## Records from a collection
########

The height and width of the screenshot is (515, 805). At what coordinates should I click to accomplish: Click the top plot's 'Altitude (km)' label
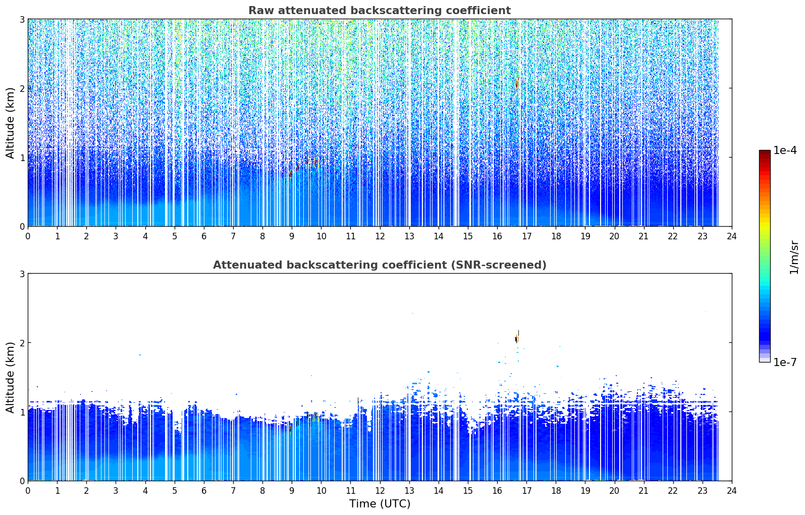pos(11,123)
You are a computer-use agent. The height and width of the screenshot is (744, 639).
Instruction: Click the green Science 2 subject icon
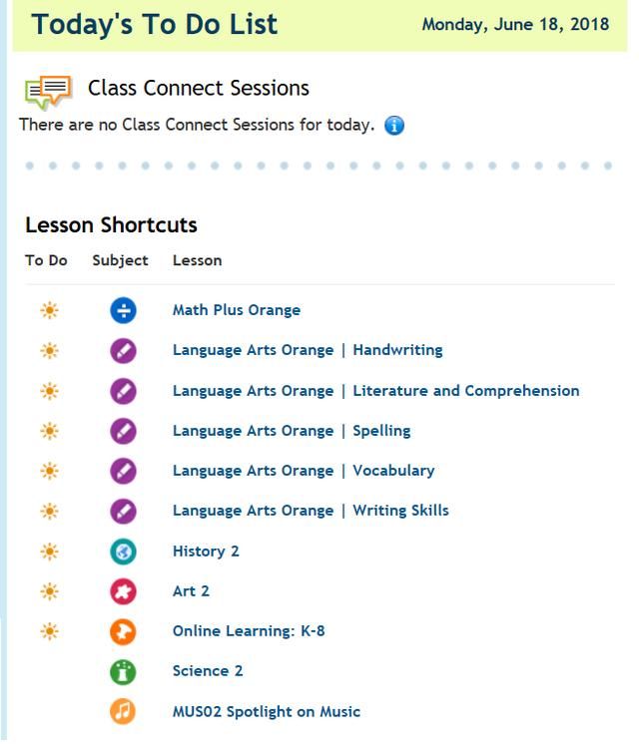pyautogui.click(x=123, y=672)
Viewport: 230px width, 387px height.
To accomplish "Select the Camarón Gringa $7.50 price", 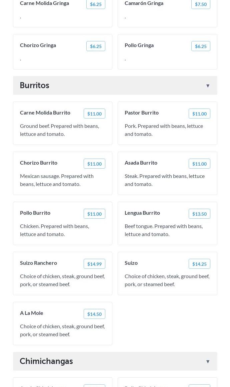I will 201,4.
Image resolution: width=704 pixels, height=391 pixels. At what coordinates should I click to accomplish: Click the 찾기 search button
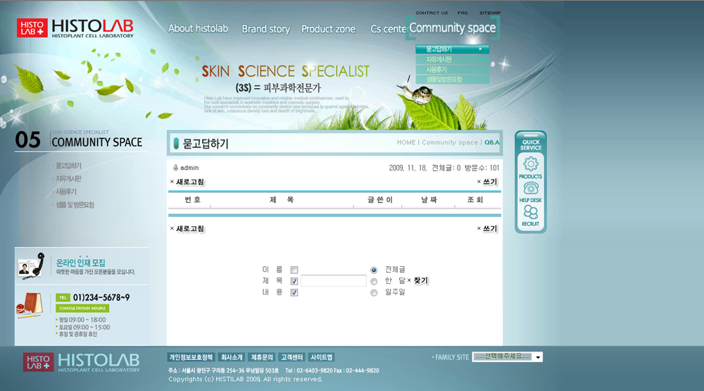pyautogui.click(x=420, y=280)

########

## DESCRIPTION OF THE TASK
Copy only the lines running from the one that holds "Image resolution: width=704" through the last line of the data, and include both of those lines. Do not copy any pictures.

## REPLY TO THE EXERCISE
Image resolution: width=704 pixels, height=391 pixels. At what coordinates should I click to accomplish: Click the 찾기 search button
pyautogui.click(x=420, y=280)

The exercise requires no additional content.